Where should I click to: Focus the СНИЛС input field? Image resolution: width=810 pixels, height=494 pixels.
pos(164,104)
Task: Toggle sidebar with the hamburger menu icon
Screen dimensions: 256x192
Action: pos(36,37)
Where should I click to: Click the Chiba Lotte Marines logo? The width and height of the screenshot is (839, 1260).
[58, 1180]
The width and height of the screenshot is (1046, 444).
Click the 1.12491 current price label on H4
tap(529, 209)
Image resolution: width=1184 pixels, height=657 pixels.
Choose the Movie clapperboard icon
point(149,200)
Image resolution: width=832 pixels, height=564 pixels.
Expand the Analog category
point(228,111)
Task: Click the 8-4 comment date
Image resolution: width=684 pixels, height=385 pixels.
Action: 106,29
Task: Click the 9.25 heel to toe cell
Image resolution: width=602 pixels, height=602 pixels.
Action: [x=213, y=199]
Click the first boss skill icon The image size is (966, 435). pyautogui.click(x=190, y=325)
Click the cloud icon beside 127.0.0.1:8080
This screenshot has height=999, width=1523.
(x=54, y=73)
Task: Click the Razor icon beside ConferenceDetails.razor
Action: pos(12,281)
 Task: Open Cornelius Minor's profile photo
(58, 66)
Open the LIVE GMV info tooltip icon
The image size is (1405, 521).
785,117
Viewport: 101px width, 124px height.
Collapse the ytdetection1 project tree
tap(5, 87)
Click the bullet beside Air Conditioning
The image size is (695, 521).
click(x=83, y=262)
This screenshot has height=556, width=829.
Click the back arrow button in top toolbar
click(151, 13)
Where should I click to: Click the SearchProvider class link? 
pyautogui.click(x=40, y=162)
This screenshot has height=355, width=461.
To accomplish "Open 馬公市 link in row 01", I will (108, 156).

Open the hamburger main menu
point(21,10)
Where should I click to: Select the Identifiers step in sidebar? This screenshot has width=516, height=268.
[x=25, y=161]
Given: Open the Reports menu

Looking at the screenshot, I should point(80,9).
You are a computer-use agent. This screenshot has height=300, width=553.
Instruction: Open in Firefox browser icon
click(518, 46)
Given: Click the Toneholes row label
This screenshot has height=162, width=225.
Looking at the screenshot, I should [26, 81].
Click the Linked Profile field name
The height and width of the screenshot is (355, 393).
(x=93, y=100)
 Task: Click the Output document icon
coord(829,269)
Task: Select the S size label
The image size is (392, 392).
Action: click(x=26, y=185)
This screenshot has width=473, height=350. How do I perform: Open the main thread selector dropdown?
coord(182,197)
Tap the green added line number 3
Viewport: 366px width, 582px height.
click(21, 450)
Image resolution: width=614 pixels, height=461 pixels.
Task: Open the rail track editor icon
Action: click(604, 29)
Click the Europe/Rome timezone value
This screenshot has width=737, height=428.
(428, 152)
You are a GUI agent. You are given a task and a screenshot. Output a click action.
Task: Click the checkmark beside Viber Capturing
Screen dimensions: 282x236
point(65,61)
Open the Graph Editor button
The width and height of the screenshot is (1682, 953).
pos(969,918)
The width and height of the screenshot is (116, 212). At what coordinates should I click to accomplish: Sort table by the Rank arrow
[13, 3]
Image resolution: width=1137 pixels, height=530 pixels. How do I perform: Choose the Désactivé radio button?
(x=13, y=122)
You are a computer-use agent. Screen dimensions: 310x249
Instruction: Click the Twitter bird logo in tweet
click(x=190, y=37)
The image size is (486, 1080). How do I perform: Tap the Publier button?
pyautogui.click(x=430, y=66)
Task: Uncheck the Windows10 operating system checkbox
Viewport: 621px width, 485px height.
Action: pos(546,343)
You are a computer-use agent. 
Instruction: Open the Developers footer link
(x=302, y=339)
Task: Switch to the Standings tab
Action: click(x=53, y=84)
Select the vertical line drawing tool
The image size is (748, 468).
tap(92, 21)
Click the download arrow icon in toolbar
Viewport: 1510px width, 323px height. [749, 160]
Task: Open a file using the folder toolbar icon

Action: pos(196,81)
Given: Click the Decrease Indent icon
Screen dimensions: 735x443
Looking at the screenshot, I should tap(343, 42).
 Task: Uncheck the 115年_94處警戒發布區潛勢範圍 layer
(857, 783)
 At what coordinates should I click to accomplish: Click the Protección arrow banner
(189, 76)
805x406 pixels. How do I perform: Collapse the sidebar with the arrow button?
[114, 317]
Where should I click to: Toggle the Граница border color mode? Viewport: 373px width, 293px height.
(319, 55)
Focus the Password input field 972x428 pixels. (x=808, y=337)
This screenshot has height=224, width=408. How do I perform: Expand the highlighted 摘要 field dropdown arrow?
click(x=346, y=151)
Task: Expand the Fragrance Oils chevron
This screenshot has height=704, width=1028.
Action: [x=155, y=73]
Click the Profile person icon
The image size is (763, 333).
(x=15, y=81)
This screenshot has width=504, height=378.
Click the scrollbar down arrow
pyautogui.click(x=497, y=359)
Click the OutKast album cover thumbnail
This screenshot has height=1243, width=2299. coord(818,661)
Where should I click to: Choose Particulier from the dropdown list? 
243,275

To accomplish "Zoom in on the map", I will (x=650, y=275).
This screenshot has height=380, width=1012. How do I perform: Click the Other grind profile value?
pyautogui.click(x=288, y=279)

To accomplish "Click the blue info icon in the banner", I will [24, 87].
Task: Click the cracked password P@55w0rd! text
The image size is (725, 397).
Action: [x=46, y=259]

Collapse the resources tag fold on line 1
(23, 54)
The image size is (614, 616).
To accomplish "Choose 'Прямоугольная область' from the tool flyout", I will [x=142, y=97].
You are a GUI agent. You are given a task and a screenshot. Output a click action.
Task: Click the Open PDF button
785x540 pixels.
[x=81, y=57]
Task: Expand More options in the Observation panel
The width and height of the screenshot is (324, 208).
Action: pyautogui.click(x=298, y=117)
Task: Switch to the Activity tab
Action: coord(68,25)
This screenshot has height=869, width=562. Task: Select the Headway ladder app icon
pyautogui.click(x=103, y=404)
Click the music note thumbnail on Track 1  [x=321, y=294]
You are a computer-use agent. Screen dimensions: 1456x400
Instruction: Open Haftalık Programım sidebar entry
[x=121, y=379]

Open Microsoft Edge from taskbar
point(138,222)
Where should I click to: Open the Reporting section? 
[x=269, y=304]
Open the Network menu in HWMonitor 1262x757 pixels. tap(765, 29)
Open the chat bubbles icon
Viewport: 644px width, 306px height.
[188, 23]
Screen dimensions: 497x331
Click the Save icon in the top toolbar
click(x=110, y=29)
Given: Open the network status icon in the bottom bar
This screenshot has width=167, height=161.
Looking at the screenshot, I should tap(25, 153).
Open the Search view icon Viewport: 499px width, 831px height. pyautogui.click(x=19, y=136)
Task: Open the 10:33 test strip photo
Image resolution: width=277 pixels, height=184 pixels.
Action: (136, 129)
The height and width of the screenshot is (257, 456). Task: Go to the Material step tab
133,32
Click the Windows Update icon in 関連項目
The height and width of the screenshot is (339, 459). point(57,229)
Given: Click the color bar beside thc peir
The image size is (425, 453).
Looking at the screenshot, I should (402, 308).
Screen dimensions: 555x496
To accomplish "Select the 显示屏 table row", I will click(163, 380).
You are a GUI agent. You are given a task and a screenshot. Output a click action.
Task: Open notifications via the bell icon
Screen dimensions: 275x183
▬▬▬
• **Exercise brief**
Within the material above, the line with "Screen dimensions: 282x236" opens the range and the line with "Task: Uncheck the Windows10" closes it; reproduce that range word for word.

• **Response below**
Screen dimensions: 282x236
point(65,61)
Open the Graph Editor button
The width and height of the screenshot is (1682, 953).
pos(969,918)
The width and height of the screenshot is (116, 212). At what coordinates should I click to accomplish: Sort table by the Rank arrow
[13, 3]
Image resolution: width=1137 pixels, height=530 pixels. How do I perform: Choose the Désactivé radio button?
(x=13, y=122)
You are a computer-use agent. Screen dimensions: 310x249
Instruction: Click the Twitter bird logo in tweet
click(x=190, y=37)
The image size is (486, 1080). How do I perform: Tap the Publier button?
pyautogui.click(x=430, y=66)
Task: Uncheck the Windows10 operating system checkbox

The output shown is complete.